The exercise: Lay out the records below as a Markdown table with the columns Row and Line. Begin at the line that has "Click the Buy", stop after the line that has "Looking at the screenshot, I should pos(210,13).", and leave out any blank lines.

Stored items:

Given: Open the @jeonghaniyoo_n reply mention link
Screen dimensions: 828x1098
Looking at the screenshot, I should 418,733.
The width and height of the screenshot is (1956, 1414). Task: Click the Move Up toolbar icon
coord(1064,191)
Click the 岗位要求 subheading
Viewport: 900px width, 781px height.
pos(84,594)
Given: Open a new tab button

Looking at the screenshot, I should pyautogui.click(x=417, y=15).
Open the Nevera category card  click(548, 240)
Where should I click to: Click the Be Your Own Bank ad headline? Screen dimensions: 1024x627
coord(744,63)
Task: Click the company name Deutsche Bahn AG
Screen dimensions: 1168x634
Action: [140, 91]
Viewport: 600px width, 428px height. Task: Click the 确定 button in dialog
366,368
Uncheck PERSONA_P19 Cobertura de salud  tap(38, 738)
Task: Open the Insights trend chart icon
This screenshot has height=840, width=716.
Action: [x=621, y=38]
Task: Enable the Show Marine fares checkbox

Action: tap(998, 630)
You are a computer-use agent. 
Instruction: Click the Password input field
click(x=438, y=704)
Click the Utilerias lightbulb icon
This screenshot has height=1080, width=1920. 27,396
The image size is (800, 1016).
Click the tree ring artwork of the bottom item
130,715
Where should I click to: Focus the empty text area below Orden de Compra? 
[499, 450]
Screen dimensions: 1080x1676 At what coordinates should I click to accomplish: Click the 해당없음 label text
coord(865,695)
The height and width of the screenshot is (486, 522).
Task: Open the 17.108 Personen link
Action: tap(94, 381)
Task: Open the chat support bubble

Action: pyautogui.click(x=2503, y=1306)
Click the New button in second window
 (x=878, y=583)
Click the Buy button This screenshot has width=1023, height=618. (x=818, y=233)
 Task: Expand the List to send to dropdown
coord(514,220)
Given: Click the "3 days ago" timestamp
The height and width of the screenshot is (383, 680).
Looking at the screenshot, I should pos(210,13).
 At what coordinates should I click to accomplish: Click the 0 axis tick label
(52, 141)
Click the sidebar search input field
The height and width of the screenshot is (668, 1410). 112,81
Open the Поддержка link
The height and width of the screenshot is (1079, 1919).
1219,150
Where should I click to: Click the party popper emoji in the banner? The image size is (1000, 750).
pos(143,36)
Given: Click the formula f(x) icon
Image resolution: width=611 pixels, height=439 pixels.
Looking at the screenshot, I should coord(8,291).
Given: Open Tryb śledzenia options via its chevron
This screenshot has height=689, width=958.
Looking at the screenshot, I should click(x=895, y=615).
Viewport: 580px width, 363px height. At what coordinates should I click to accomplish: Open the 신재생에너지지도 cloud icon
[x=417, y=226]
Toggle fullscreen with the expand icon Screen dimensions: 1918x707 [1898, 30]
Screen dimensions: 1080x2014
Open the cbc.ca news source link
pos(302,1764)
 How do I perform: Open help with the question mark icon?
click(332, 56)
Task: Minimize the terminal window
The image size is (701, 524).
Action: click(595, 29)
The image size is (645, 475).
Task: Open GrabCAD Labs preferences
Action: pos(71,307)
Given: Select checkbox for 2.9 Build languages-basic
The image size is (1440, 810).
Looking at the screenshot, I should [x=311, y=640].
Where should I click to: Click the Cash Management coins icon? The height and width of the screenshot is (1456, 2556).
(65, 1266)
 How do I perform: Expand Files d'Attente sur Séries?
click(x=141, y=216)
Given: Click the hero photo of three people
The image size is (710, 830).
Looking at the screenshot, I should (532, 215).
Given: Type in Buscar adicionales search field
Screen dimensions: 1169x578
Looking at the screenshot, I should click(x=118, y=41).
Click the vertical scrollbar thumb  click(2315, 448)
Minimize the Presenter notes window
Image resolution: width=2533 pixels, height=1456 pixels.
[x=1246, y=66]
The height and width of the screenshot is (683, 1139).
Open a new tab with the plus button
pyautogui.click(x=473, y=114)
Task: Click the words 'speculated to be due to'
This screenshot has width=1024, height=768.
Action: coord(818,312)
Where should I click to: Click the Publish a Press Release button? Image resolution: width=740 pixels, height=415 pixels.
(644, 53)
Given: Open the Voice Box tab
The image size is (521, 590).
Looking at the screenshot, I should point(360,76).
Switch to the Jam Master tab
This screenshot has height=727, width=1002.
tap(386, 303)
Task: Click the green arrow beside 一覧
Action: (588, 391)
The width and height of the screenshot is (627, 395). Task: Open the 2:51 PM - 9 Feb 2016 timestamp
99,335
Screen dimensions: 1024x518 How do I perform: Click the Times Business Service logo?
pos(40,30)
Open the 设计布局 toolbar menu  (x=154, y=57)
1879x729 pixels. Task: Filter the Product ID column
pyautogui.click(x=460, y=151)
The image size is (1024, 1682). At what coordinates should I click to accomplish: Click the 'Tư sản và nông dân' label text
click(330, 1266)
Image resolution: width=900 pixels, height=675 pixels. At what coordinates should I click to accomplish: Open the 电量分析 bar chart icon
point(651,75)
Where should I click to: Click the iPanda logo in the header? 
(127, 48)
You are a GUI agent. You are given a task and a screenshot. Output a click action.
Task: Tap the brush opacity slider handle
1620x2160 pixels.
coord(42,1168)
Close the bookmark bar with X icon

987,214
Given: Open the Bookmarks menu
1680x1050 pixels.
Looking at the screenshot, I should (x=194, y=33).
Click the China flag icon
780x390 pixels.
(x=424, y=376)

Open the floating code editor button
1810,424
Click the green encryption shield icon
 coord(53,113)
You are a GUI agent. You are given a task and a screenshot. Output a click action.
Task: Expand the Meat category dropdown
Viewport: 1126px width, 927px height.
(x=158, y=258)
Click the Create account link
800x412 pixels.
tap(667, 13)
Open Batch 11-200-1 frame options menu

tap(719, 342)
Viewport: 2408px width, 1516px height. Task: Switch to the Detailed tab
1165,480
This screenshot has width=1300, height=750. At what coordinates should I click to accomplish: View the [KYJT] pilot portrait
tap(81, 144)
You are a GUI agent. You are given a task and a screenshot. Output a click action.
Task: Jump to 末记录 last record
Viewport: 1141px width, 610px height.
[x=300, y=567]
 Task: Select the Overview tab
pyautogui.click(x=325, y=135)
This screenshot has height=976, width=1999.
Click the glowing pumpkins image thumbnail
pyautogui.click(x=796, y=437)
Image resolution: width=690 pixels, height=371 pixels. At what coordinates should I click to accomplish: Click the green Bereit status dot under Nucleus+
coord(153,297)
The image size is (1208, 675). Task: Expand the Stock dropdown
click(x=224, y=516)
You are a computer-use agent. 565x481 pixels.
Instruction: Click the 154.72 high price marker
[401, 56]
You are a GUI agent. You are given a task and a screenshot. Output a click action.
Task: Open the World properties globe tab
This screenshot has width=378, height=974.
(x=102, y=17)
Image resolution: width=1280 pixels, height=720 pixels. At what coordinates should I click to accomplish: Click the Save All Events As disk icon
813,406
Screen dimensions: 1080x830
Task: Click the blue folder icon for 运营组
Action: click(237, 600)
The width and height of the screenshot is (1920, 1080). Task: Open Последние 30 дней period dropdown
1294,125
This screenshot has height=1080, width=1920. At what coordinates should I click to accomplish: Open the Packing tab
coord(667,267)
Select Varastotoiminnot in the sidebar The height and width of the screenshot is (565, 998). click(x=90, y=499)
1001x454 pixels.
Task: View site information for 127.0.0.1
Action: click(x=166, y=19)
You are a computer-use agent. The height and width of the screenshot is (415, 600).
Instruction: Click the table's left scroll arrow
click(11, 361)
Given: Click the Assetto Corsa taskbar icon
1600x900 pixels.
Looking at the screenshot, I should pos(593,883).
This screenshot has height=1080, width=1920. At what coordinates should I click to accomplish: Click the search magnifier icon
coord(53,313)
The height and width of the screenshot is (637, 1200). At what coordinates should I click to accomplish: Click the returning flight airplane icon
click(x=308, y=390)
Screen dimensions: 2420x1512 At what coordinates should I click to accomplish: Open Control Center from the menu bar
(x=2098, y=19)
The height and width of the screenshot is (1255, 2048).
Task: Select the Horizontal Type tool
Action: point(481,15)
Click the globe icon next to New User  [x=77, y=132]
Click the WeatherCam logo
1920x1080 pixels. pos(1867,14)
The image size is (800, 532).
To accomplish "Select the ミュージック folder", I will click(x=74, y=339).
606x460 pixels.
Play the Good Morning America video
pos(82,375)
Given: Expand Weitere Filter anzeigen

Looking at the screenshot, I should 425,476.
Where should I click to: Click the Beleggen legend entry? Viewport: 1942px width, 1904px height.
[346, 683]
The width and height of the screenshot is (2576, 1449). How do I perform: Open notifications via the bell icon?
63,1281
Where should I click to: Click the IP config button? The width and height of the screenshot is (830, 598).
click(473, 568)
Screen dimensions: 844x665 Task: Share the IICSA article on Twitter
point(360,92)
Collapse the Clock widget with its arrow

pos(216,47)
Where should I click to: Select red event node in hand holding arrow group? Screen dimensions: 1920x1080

Solution for this task:
| Row | Line |
|---|---|
| 1 | Click the Buy button This screenshot has width=1023, height=618. (x=818, y=233) |
| 2 |  Task: Expand the List to send to dropdown |
| 3 | coord(514,220) |
| 4 | Given: Click the "3 days ago" timestamp |
| 5 | The height and width of the screenshot is (383, 680). |
| 6 | Looking at the screenshot, I should pos(210,13). |